Back to the future: Soil mapping in a digital age
Soil maps and the information they provide are fundamental not only to resource managers, but also to decision makers in local and central government.
Soils provide essential ecosystem services, including the production of food, fibre, and fuel, the provision of habitat, nutrient cycling, contaminant transformation, and water cycling. Generally in New Zealand, soil survey and mapping has been undertaken at map scales between 1:15 000 and 1:250 000, with S-map online requiring a minimum map scale of 1:50 000. More recently, land managers and regulators have shown interest in the development of maps at finer resolutions. With the advent of LiDAR we are now able to develop maps that represent the Earth’s surface at 5-m, 2-m, or even 1-m cell-size resolution (pixels). Add to this Landcare Research’s ability to predict soil chemical and physical properties from existing databases through S-map online, and we now have a powerful method to deliver high quality soil information not available before.

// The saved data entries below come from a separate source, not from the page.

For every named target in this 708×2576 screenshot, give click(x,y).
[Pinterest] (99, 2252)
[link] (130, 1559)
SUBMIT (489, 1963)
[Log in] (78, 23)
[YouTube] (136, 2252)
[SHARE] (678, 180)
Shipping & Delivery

A field soil survey has traditionally been used to develop soil maps, and continues to be an essential part of mapping today. A soil survey involves collecting soil information across the landscape from soil pits, soil augering, road side cuttings, erosion scars, and describing their soil characteristics and properties. Soils are mapped across the landscape, based on the soil surveyors’ knowledge and conceptual ideas of where and how a soil occurs, using resources like aerial photographs. Digital Soil Mapping (DSM) and modelling follows a similar approach, except it builds quantitative statistical relationships between the soils observed and described, and maps representing the Earth’s surface. These maps may include attributes like slope, elevation, curvature, distance to streams, exposure to wind, areas of erosion, and landscape position on the Earth’s surface. Climate maps of rainfall, temperature, solar radiation, and soil moisture are also frequently used, as are maps of parent materials, and vegetation cover. The idea is that maps are chosen to represent the main soil forming factors: climate, organisms (including humans), relief, parent material, and time. As a generalised example, waterlogged, poorly oxygenated soils with pale subsoil colours are likely to occur in parts of the landscape where water accumulates (e.g. valley bottoms and in swales and hollows) (Fig. 1B), compared with well-drained soils that are more likely to occur on parts of the landscape shedding water (e.g. hill tops and ridges) (Fig. 1C&D).
In our mapping we used about 1300 observations across the Franklin region between Manukau Harbour and the Waikato River to predict subgroup soil classes at a 5-m cell size resolution (See Fig.1A). The main advantages of DSM over other mapping techniques are that the techniques are transparent, repeatable, and able to be up-dated (when more information becomes available), and that probability maps are provided along with model and validation statistics.